Problem requirements> Update the listing from the line containing "Click the green Brevo logo icon" through the end of the listing, replacing "Configuration" with "Settings" and leaving everything else unchanged. Reproduce only that stretch.

Source data>
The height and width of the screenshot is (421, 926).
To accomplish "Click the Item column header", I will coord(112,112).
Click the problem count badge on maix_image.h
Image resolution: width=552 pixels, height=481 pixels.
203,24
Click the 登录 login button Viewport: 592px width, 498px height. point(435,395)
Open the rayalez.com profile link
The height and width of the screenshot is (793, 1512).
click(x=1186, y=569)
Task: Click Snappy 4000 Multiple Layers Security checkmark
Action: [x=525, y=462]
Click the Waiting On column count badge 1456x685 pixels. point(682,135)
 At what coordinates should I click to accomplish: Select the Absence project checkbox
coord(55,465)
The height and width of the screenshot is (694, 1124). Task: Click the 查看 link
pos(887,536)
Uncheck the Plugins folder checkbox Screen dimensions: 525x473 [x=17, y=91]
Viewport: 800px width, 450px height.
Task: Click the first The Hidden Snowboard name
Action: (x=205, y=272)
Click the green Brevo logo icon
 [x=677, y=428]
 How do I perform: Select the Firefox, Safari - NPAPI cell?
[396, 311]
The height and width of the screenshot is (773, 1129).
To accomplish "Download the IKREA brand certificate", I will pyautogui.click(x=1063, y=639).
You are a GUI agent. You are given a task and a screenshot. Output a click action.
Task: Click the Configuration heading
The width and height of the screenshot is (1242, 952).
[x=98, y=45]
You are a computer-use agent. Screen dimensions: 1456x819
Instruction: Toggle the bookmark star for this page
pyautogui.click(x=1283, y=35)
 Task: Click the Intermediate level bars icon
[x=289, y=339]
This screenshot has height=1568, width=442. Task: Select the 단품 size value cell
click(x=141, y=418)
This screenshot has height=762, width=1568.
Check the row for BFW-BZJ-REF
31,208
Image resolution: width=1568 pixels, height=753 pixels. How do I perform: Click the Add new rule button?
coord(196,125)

The answer>
Click the green Brevo logo icon
 [x=677, y=428]
 How do I perform: Select the Firefox, Safari - NPAPI cell?
[396, 311]
The height and width of the screenshot is (773, 1129).
To accomplish "Download the IKREA brand certificate", I will pyautogui.click(x=1063, y=639).
You are a GUI agent. You are given a task and a screenshot. Output a click action.
Task: Click the Settings heading
The width and height of the screenshot is (1242, 952).
[x=98, y=45]
You are a computer-use agent. Screen dimensions: 1456x819
Instruction: Toggle the bookmark star for this page
pyautogui.click(x=1283, y=35)
 Task: Click the Intermediate level bars icon
[x=289, y=339]
This screenshot has height=1568, width=442. Task: Select the 단품 size value cell
click(x=141, y=418)
This screenshot has height=762, width=1568.
Check the row for BFW-BZJ-REF
31,208
Image resolution: width=1568 pixels, height=753 pixels. How do I perform: Click the Add new rule button?
coord(196,125)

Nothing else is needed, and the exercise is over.